The NEU survey of almost 7,500 support staff members in Wales and England shows that:
■75% are routinely working outside their contract hours;
■more than half (51%) say their workplace has seen a reduction in the numbers of support staff in the past year; and
■two-fifths (41%) undertake cover supervision, the majority of whom (75%) describe that work as teaching and therefore beyond the bounds of their contract.
Schools have warned that redundancies will follow as a result of below-inflation budget packages. Some have already begun to cut staff, and earlier this week, one local education authority warned its schools don’t have enough funding to keep children safe or provide statutory levels of education.
“Support staff are most vulnerable to staffing cuts at a school, and they have also experienced significant realterms pay cuts in recent years.
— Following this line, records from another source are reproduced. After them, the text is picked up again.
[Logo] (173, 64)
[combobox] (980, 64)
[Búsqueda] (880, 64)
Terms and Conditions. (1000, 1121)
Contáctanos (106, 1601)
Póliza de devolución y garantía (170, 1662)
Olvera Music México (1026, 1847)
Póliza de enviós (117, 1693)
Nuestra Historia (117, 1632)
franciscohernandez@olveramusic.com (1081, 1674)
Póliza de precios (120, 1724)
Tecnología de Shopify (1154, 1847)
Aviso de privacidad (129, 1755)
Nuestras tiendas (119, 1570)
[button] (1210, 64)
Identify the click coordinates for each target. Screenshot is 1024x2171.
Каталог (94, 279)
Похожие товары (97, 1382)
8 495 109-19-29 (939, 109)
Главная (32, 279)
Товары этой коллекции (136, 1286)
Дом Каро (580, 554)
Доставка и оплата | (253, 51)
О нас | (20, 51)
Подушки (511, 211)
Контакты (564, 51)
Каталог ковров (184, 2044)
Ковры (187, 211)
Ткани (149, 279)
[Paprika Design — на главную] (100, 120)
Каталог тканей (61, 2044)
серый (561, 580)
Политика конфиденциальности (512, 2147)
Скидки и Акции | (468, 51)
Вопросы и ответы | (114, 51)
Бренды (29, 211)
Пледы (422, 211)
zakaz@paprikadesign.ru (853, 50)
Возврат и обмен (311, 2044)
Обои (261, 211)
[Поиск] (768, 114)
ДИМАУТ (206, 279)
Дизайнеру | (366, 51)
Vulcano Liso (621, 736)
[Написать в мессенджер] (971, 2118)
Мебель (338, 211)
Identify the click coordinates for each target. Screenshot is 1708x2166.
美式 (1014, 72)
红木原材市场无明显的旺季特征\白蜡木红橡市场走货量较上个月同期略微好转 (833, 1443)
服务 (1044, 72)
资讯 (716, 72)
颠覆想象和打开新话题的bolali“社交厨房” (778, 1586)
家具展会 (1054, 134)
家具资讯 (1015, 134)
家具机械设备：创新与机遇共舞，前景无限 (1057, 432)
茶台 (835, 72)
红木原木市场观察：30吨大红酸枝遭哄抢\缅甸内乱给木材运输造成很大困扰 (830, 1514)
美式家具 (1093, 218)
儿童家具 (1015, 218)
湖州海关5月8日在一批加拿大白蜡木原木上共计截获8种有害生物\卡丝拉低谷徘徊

The findings of this survey show that they continue to bear the brunt of budget strains in schools,” the NEU said.
More than two-thirds said they had to work extra hours, mostly unpaid, because “workload demands it”, and 30% confirmed it was because there has been a reduction in support staff numbers at their workplace.
“There’s not enough members of staff. Lack of experienced staff. Lots of apathy – you can earn more in a supermarket,” one teaching assistant told the survey.
Two-fifths (41%) of respondents said they do “cover supervision”, which entails providing an adult presence in the classroom in the absence of the teacher, but should not mean the delivery of lessons.
But the NEU said for a significant majority (73%), this distinction does not apply, and they report that they end up delivering the lesson, ie teaching.
A Welsh Government spokesman said: “Guidance on appropriate deployment of teaching assistants has been provided to school leaders. The Teaching Assistant Professional Learning Steering Group is also developing resources for leaders and governors on the deployment of teaching assistants.”